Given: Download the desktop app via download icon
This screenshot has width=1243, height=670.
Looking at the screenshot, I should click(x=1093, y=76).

--

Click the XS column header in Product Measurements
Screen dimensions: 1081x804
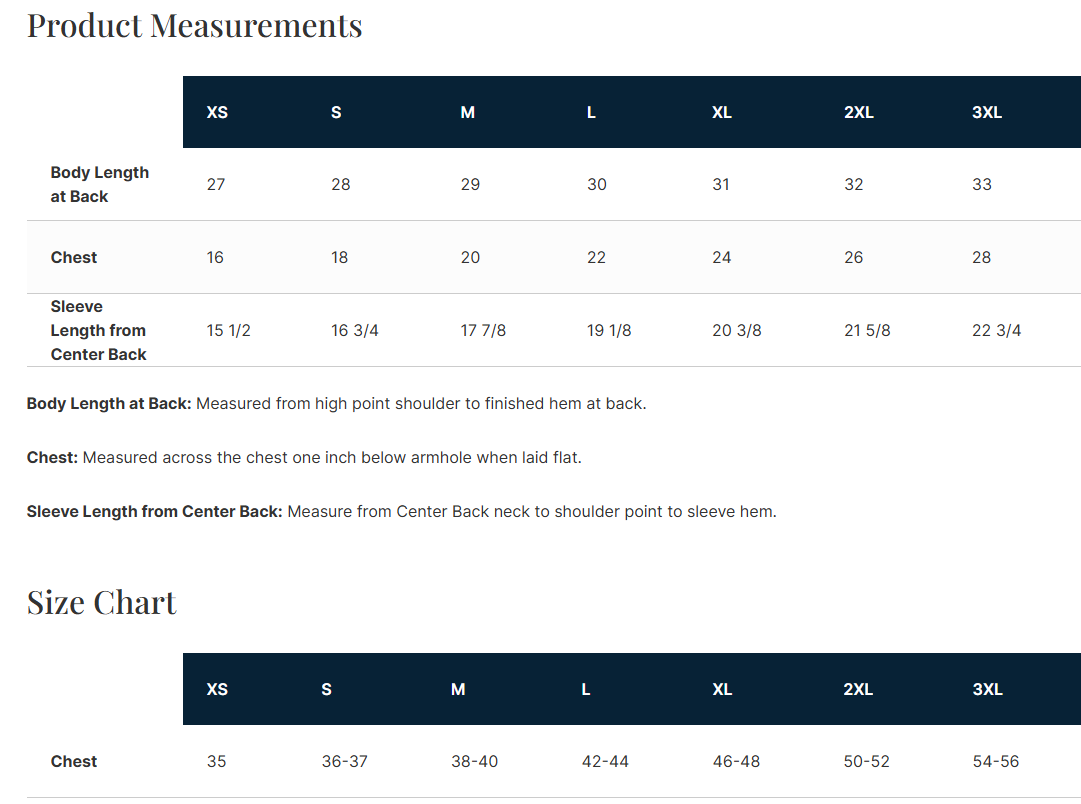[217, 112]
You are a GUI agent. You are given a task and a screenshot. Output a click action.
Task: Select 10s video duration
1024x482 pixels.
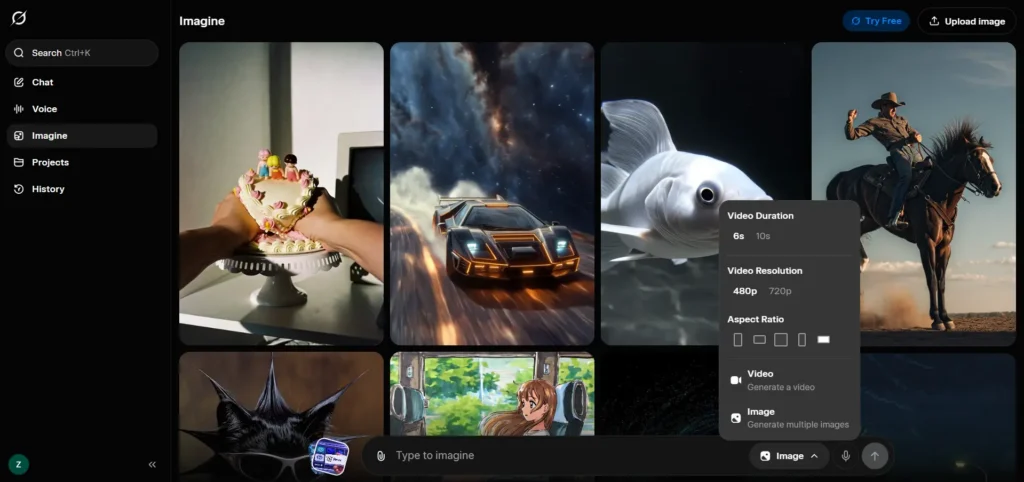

==

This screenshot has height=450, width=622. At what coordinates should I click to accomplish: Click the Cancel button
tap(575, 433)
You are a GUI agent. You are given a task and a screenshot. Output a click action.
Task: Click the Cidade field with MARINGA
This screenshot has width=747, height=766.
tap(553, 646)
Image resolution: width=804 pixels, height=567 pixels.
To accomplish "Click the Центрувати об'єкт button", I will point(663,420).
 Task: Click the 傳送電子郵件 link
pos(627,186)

■ Exercise instructions:
Copy out all the lines of the records that include "pixels".

■ Exercise response:
1024x482 pixels.
Image resolution: width=804 pixels, height=567 pixels.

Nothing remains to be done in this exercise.